Security at Indostra

Built for restaurants, designed with enterprise-grade controls: encryption, access management, monitoring, and a documented incident response plan.

Regulatory alignment (India)

Indostra processes digital personal data under the Digital Personal Data Protection Act, 2023, and follows lawful purpose, consent, collection limitation, data minimization, and deletion-on-purpose‑completion principles.

Where applicable, Indostra also implements “reasonable security practices and procedures” under Section 43A of the IT Act and the SPDI Rules, including a documented ISMS with managerial, technical, operational, and physical controls.

Data protection

  • Encryption in transit via TLS 1.2+ and at rest for databases and backups.
  • Role‑based access control with least privilege and periodic access reviews.
  • Segregated environments (dev/stage/prod) and configuration-as-code for repeatability.
  • Backups with tested restoration procedures and retention aligned to business needs.
  • Audit logging of administrative actions and sensitive events with alerting.
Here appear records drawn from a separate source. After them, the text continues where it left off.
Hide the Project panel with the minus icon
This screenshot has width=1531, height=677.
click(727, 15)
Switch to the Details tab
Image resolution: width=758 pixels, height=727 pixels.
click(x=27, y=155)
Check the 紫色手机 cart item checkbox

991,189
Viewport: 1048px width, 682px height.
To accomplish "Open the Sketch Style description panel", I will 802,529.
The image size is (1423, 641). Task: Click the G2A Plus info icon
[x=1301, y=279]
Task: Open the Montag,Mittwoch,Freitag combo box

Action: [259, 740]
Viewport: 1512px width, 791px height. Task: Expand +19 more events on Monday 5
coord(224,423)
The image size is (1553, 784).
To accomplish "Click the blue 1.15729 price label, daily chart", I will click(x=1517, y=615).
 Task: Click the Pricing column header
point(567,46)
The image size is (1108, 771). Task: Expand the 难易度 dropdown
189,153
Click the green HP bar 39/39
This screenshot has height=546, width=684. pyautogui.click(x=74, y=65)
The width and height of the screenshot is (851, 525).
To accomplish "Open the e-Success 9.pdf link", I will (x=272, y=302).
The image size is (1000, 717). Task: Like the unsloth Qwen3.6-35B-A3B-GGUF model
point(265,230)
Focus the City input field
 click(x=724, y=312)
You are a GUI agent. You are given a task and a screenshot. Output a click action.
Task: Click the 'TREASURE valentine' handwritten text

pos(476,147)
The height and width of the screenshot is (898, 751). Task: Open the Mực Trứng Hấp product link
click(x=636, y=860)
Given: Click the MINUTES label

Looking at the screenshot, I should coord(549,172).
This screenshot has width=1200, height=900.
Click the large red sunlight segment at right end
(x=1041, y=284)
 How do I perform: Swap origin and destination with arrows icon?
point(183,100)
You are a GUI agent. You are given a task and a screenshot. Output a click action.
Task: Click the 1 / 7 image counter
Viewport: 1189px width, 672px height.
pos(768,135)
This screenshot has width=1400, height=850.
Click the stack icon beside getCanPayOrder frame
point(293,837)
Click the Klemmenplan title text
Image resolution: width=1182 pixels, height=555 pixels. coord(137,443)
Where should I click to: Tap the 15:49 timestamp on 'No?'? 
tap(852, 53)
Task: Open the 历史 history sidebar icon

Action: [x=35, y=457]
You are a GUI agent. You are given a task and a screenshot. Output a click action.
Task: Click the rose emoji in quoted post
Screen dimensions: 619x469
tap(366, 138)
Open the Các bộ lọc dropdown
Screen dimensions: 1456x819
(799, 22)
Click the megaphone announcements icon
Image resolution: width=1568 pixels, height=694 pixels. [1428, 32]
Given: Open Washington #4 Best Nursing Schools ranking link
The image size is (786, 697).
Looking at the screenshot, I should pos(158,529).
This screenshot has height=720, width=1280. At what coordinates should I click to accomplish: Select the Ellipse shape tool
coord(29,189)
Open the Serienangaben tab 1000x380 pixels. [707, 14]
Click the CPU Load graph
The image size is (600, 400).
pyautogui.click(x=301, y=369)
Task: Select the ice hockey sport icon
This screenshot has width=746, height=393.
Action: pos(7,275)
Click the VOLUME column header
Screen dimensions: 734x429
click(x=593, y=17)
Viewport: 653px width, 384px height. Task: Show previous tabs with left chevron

Vulnerability & dependencies

  • Automated dependency scanning and patching windows for critical CVEs.
  • Secure development lifecycle with code review and secret scanning.
  • Optional coordinated disclosure: security@indostra.com for reports.

Breach response

In the unlikely event of a personal data breach, Indostra will assess impact and notify affected individuals and the Data Protection Board as required under DPDP rules, alongside containment and eradication actions.

Communications include the nature of the incident, affected data categories (if known), steps taken, and recommended user actions, with follow‑up once remediation is complete.

Grievance officer (India)

A grievance mechanism is available for questions or complaints about personal data handling; contact our Grievance Officer at grievance@indostra.com.

Per legacy SPDI practice, complaints are acknowledged and addressed within a reasonable period; for DPDP requests, lawful timelines and verification will apply.

Data subject requests

Requests to access, correct, delete, or withdraw consent for personal data will be honored in line with the DPDP Act; identity verification may be required, and certain legal exceptions can apply.